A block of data
□ □ □

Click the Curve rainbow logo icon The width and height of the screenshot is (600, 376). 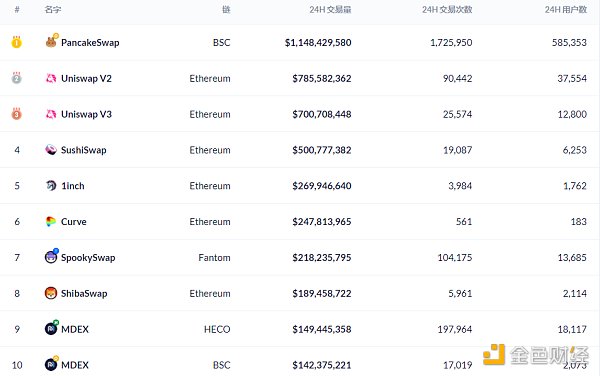click(x=51, y=221)
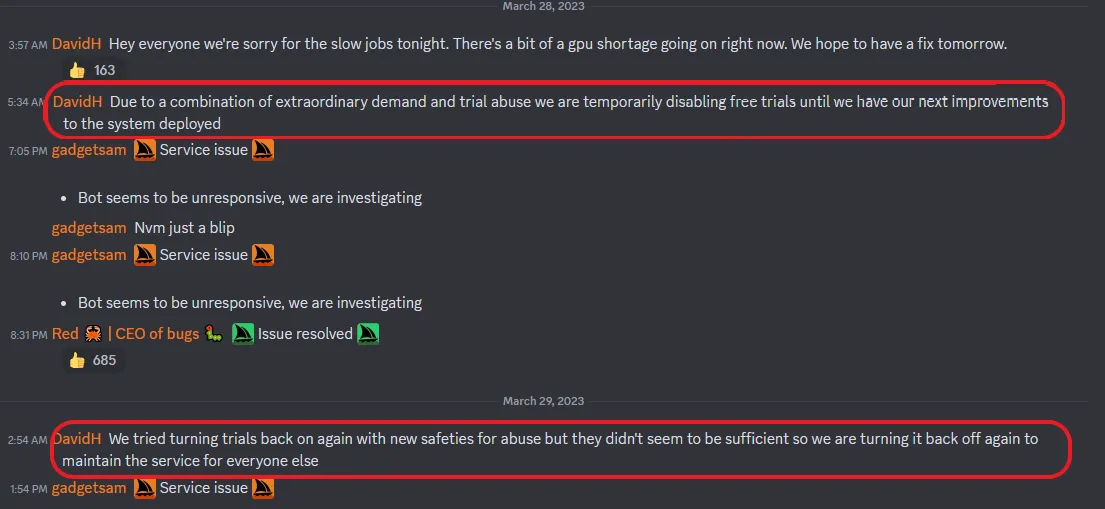The width and height of the screenshot is (1105, 509).
Task: Click the 8:31 PM message timestamp
Action: (27, 335)
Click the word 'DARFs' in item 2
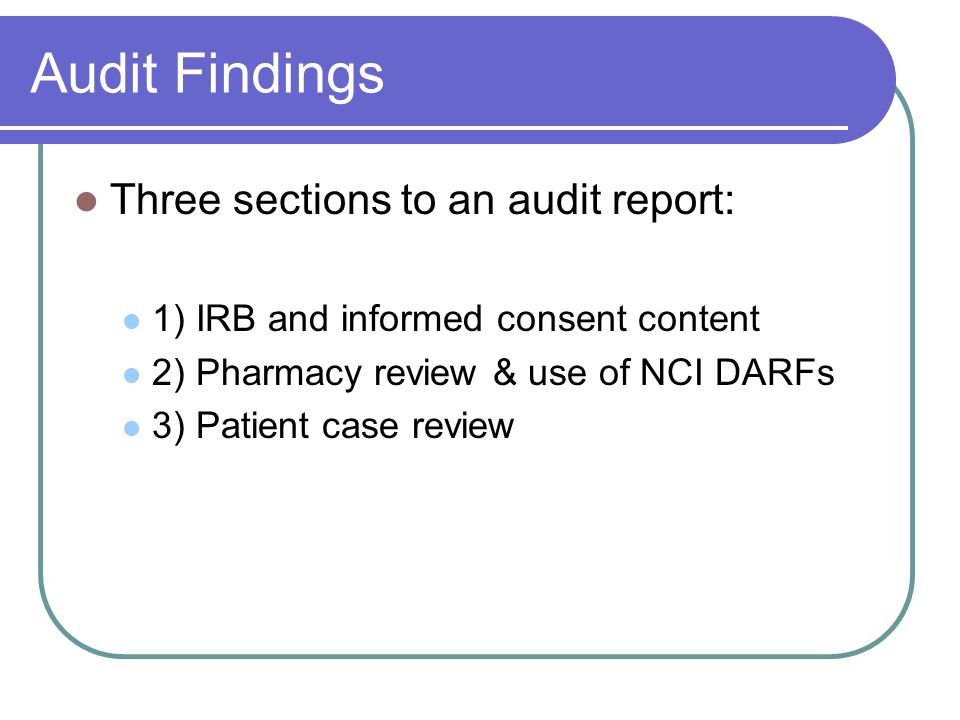960x720 pixels. point(774,372)
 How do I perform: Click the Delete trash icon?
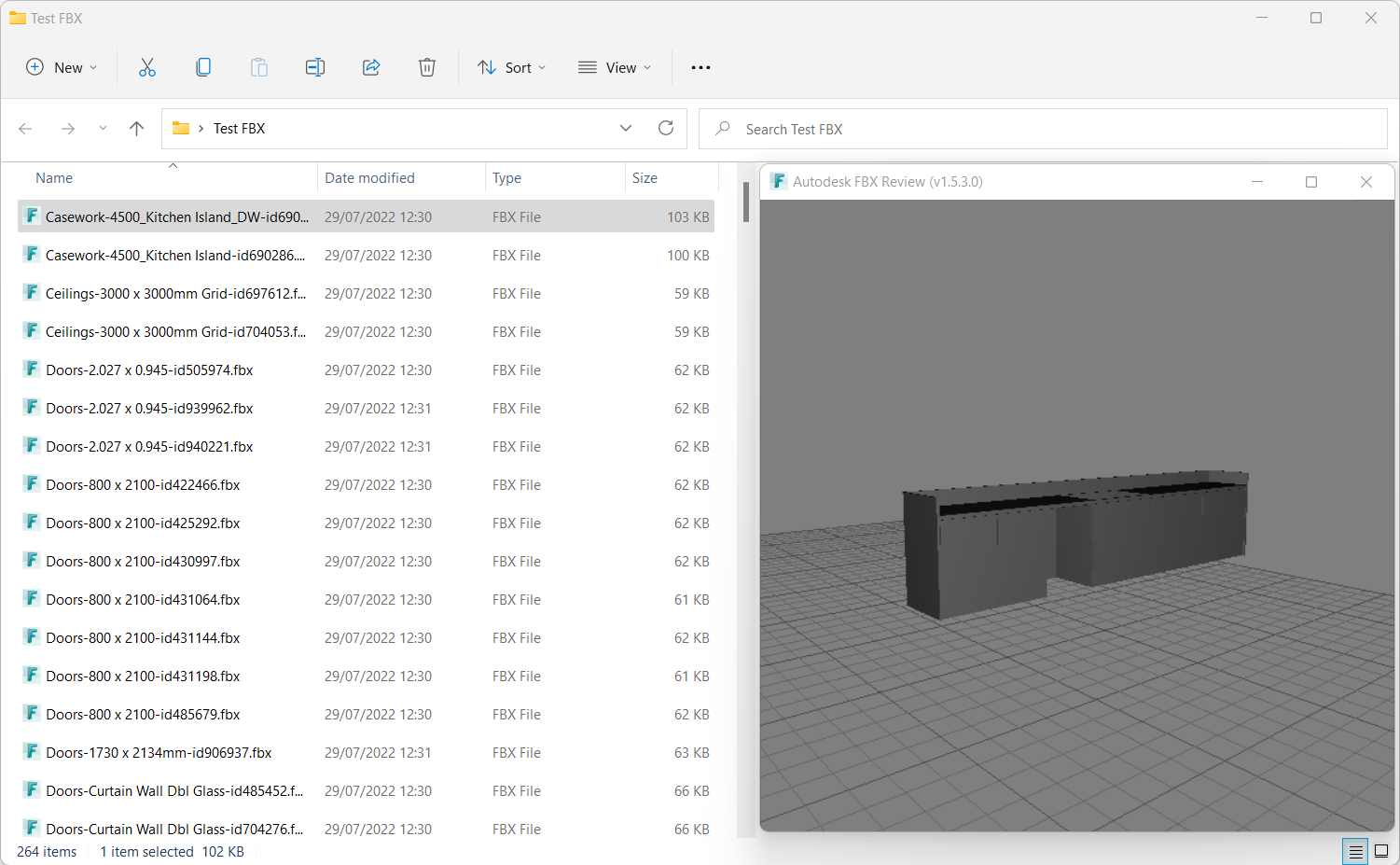(427, 67)
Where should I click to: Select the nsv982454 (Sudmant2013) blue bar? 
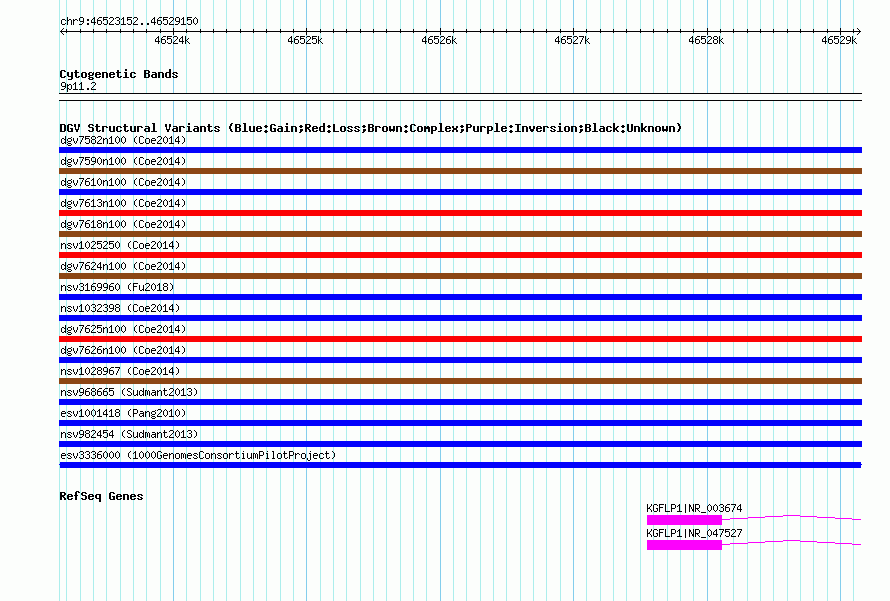(460, 444)
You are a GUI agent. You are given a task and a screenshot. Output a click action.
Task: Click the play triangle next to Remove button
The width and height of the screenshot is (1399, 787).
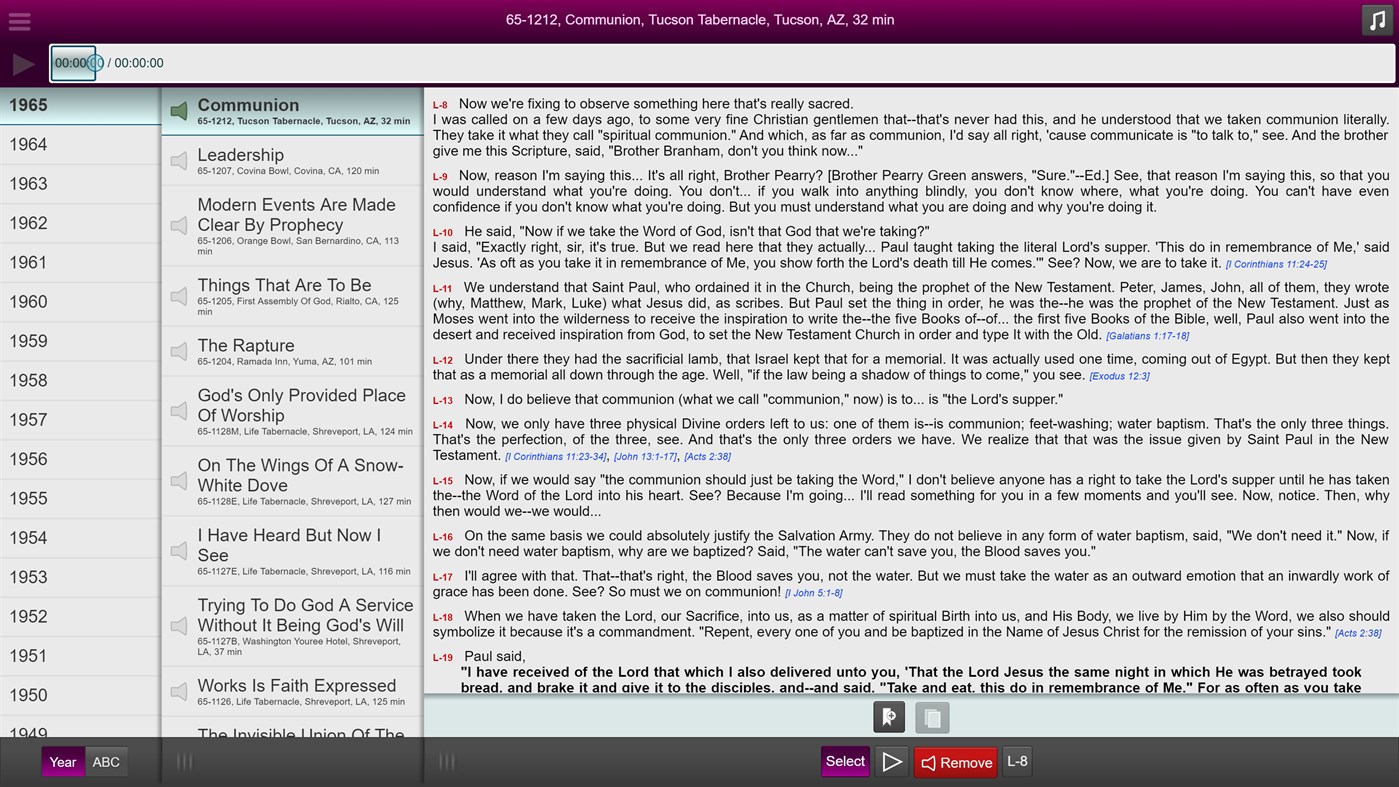[891, 761]
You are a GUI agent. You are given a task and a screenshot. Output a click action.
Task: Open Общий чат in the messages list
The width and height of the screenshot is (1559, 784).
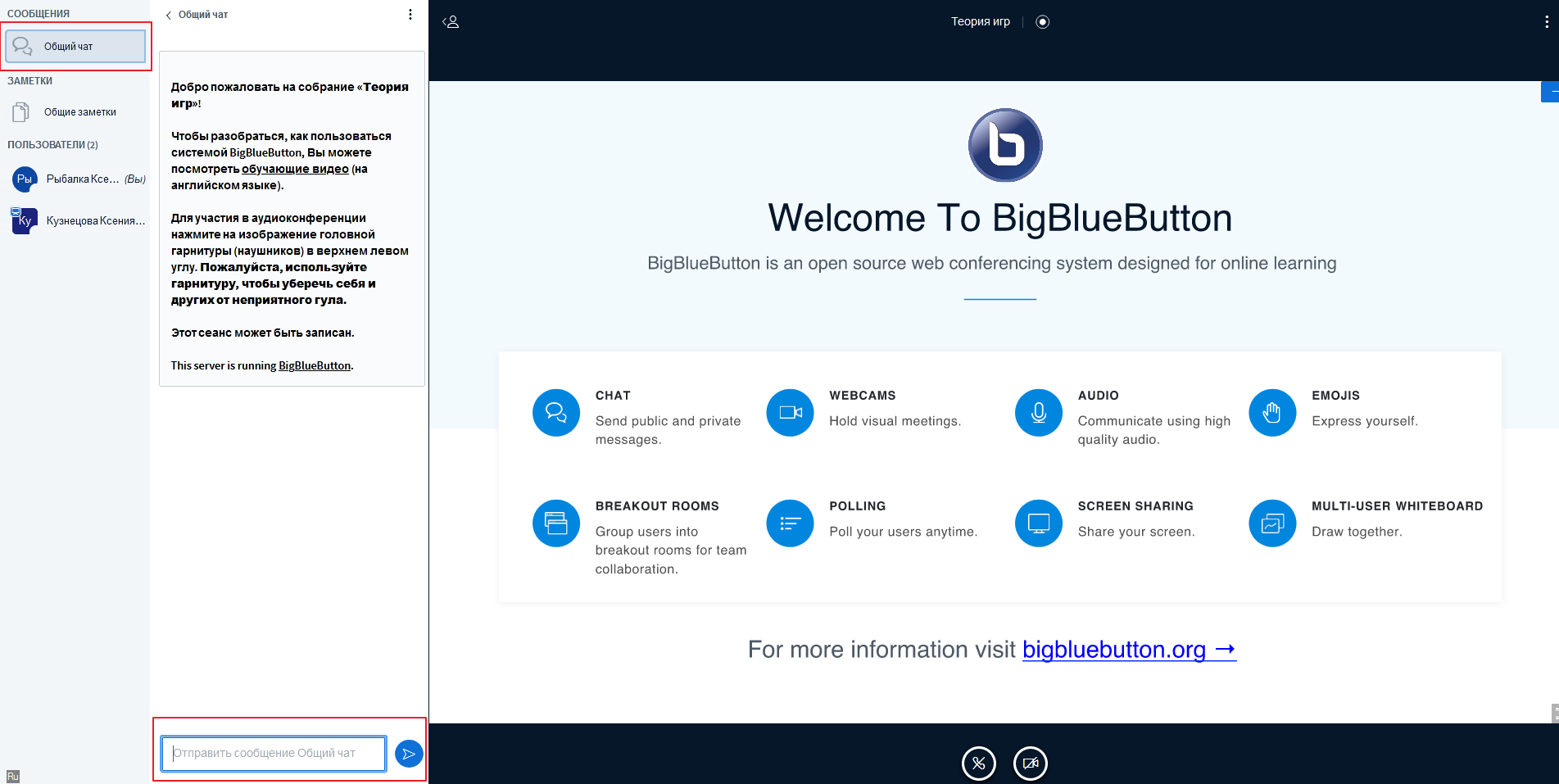coord(75,47)
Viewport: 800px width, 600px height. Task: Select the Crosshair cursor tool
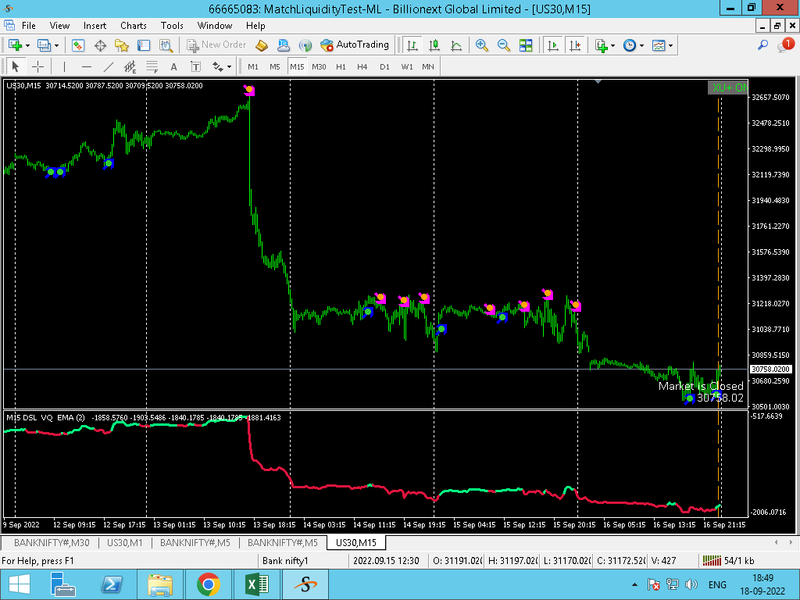(x=38, y=67)
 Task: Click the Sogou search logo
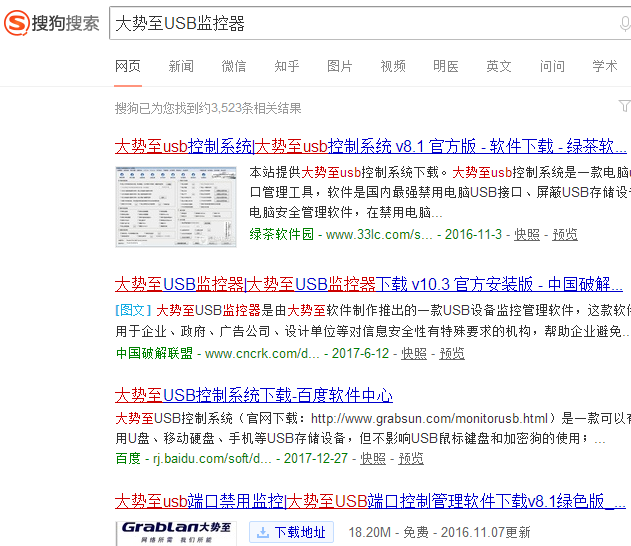[x=52, y=23]
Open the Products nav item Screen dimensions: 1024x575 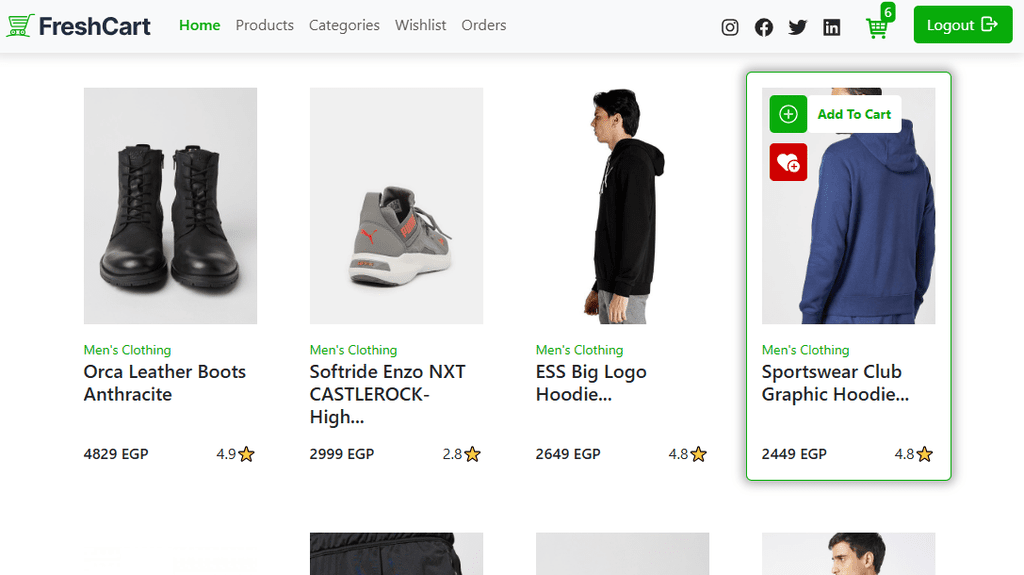point(265,25)
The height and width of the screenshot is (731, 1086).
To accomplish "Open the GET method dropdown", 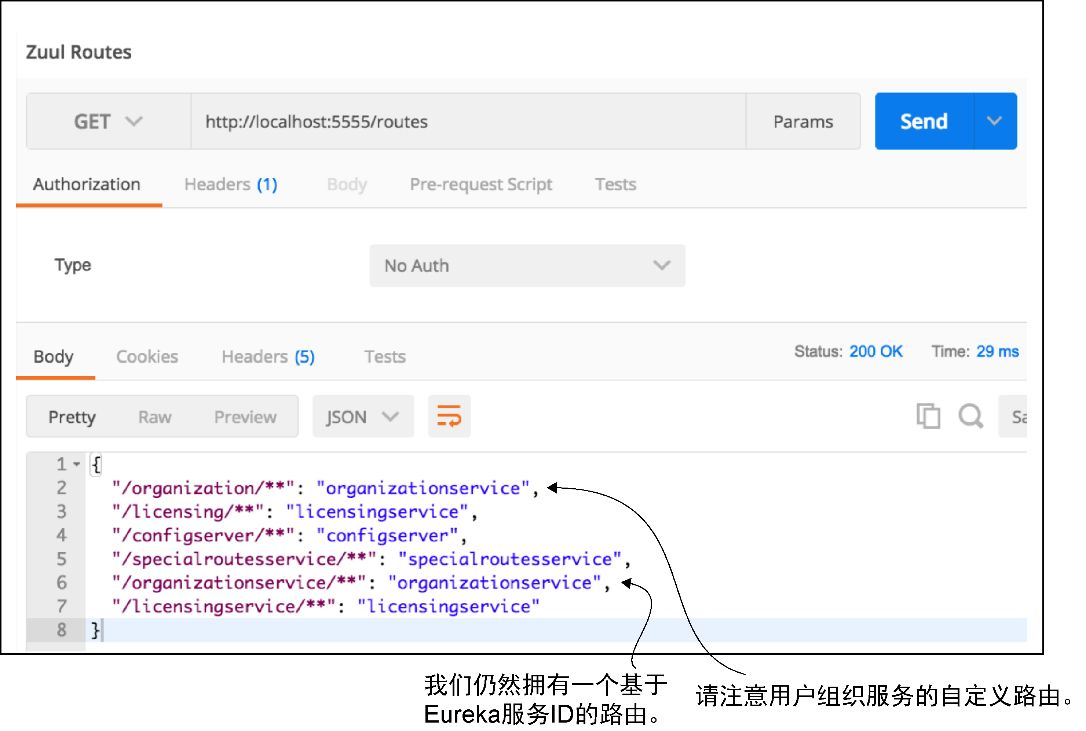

□ □ □

_Your task_.
Give the rows starting at the line containing "Where should I" and ending at the line containing "(x=38, y=67)" as a JSON list of strings, one per line, with blank lines left out. Omit the pictures from the answer.

_Right answer_.
[
  "Where should I click to: Select the nsv982454 (Sudmant2013) blue bar? ",
  "(460, 444)",
  "You are a GUI agent. You are given a task and a screenshot. Output a click action.",
  "Task: Click the play triangle next to Remove button",
  "The width and height of the screenshot is (1399, 787).",
  "[891, 761]",
  "You are a GUI agent. You are given a task and a screenshot. Output a click action.",
  "Task: Open Общий чат in the messages list",
  "The width and height of the screenshot is (1559, 784).",
  "coord(75,47)",
  "Viewport: 800px width, 600px height. Task: Select the Crosshair cursor tool",
  "(x=38, y=67)"
]